The faces of Flo’s daughter and grandchildren erupted into grins, and Flo was dumbstruck. But she quickly said “yes.”

They have a combined six children and 10 grandchildren.

“I never dreamed back then that anything like this would happen or be capable of happening — knowing her brothers before I ever met her … her being a teacher of my two sons and working with her … and certainly, her becoming my wife wasn’t in any dream.

“It’s a fairy tale — a fairy tale ending. Even our kids knew each other growing up.”

Bill said he hasn’t forgotten Judy. “You don’t forget your first spouse. I think about Judy daily,” he said. “You never forget the spouse that’s passed away. There’s always a void in your heart. You just have to go on and live.”

As Judy’s condition from cancer weakened, he said, he and Judy talked about the likelihood that she would precede him in death. She instructed him to continue to live and to avoid becoming a recluse.

“I think I honored Judy by remarrying,” Bill said. “I was loyal to her up to the bitter end, and she didn’t want me to become a recluse. She wanted me to be happy.”

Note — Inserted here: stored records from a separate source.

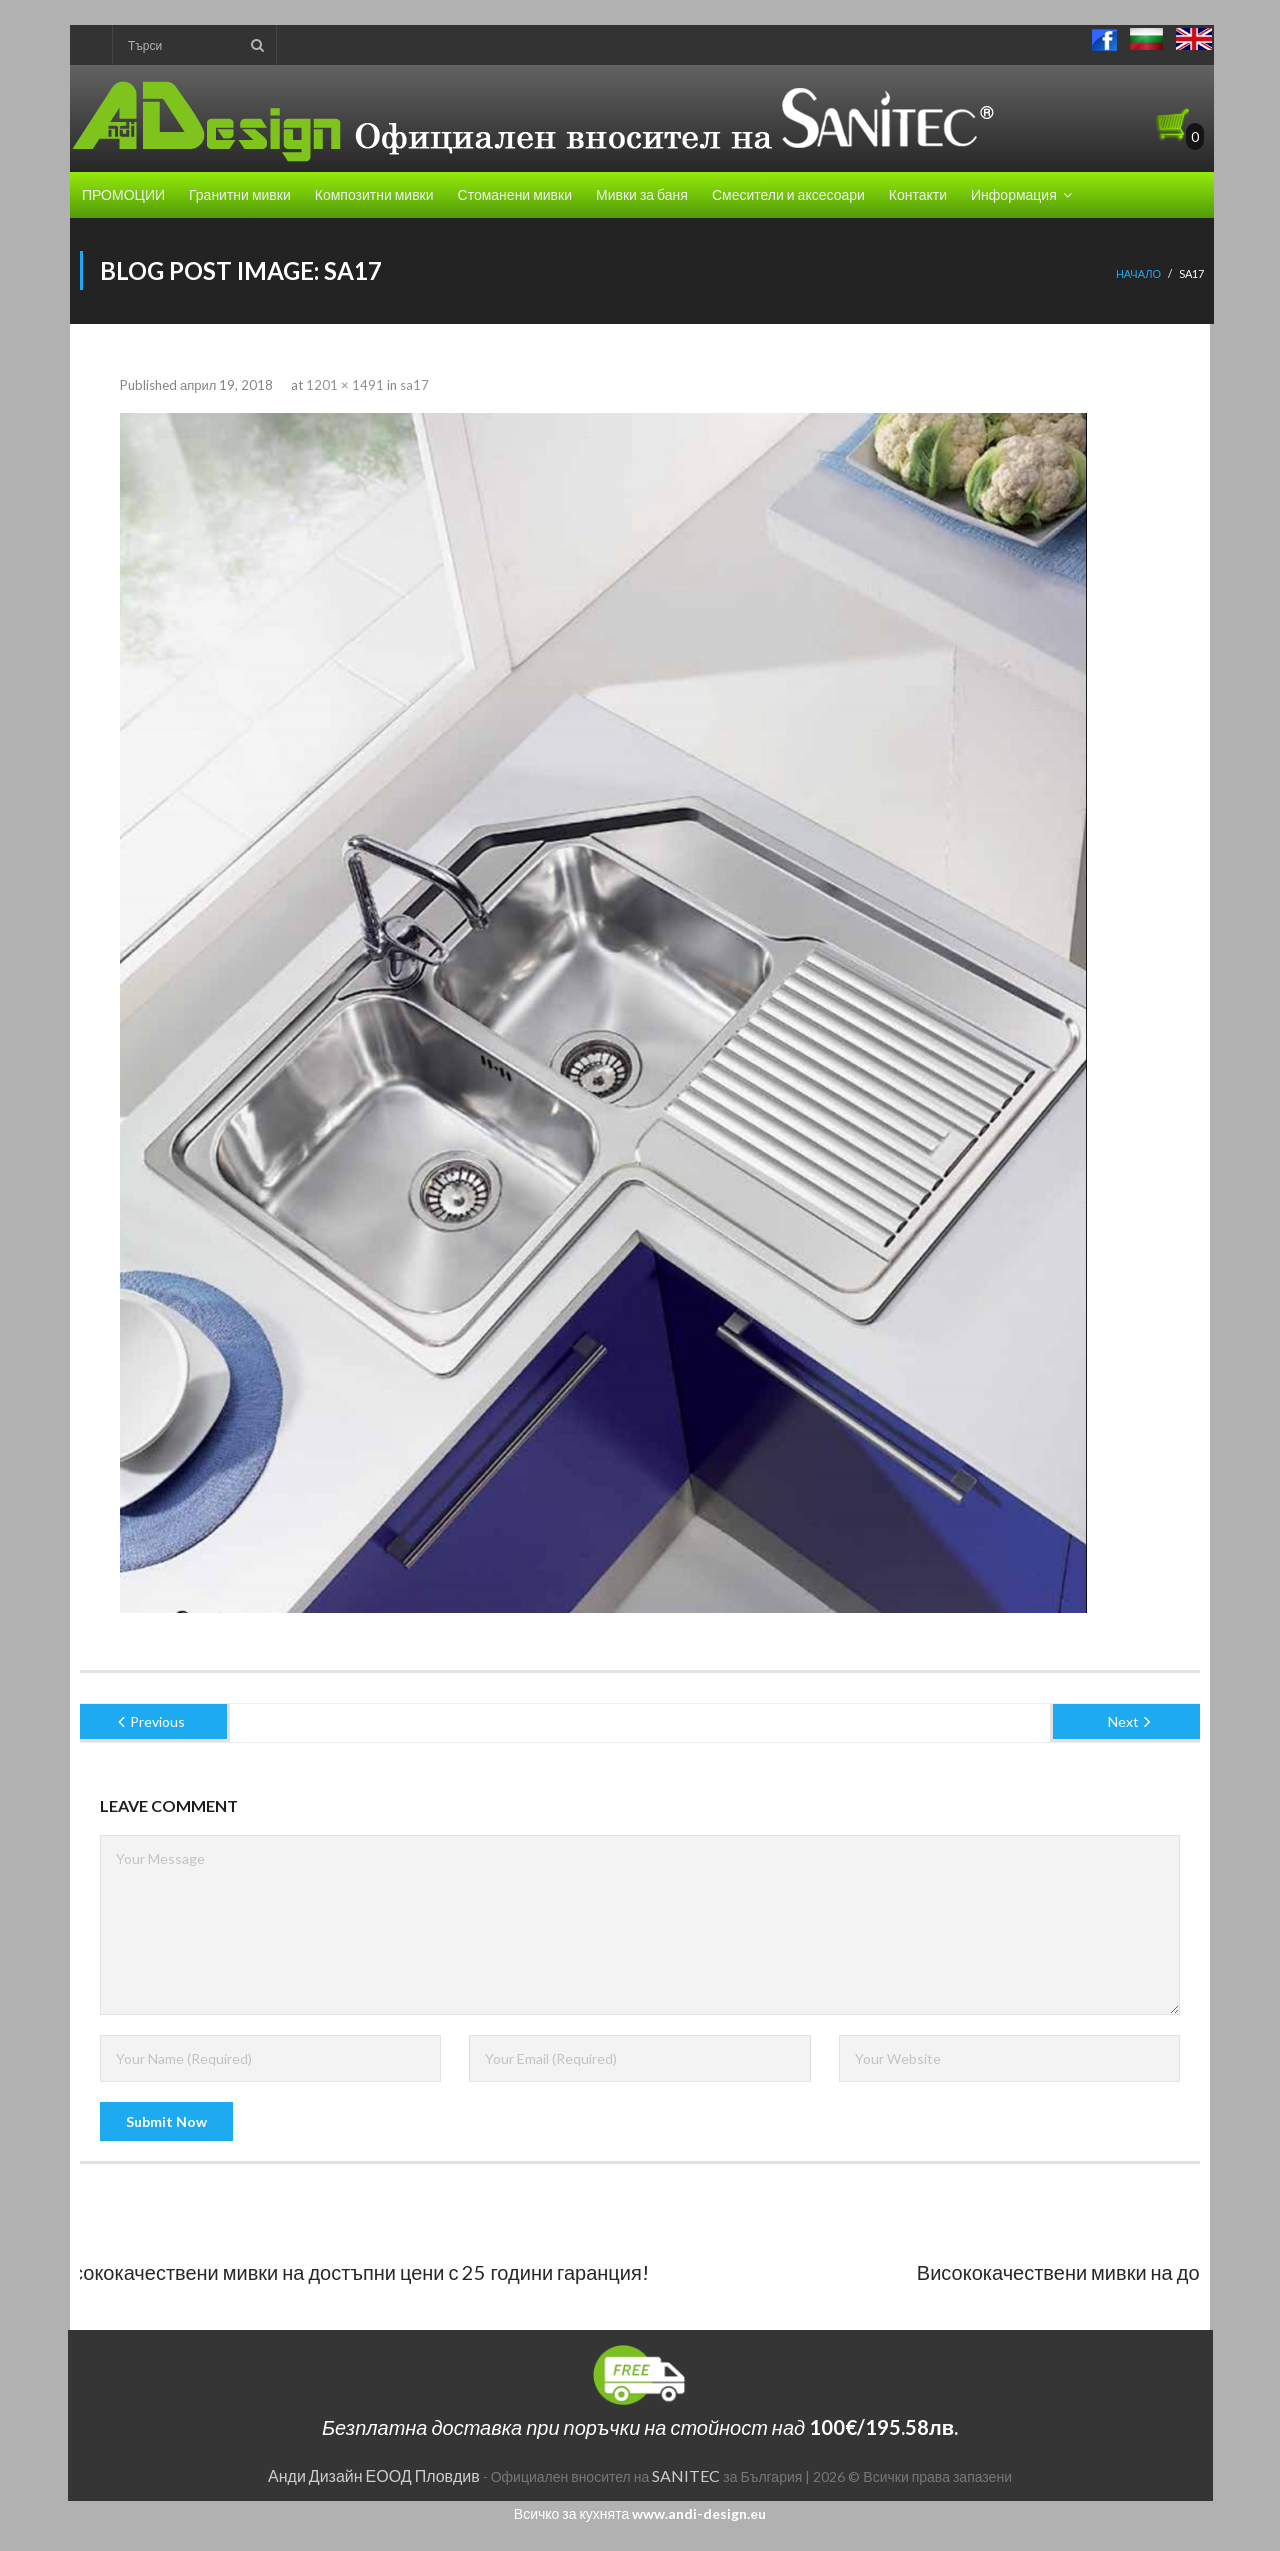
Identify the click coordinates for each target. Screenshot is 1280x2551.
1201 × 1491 (345, 385)
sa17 (414, 385)
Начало (1138, 273)
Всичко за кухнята (640, 2513)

Bill said he is happy — “very happy.”

Flo agreed with Bill’s assessment of remarriage after the death of a spouse. “Judy will always be in his heart. Ray will always be in mine. Our previous lives are part of what makes us who we are now,” she said.

Bill said he’s put a sparkle back in Flo’s eye.

“I cannot deny that — not at all,” Flo said. “I thought I was happy but I was just going through the motions. … We were friends back in the ‘80s but we had other lives. I just think at this moment in time, this is meant to be.”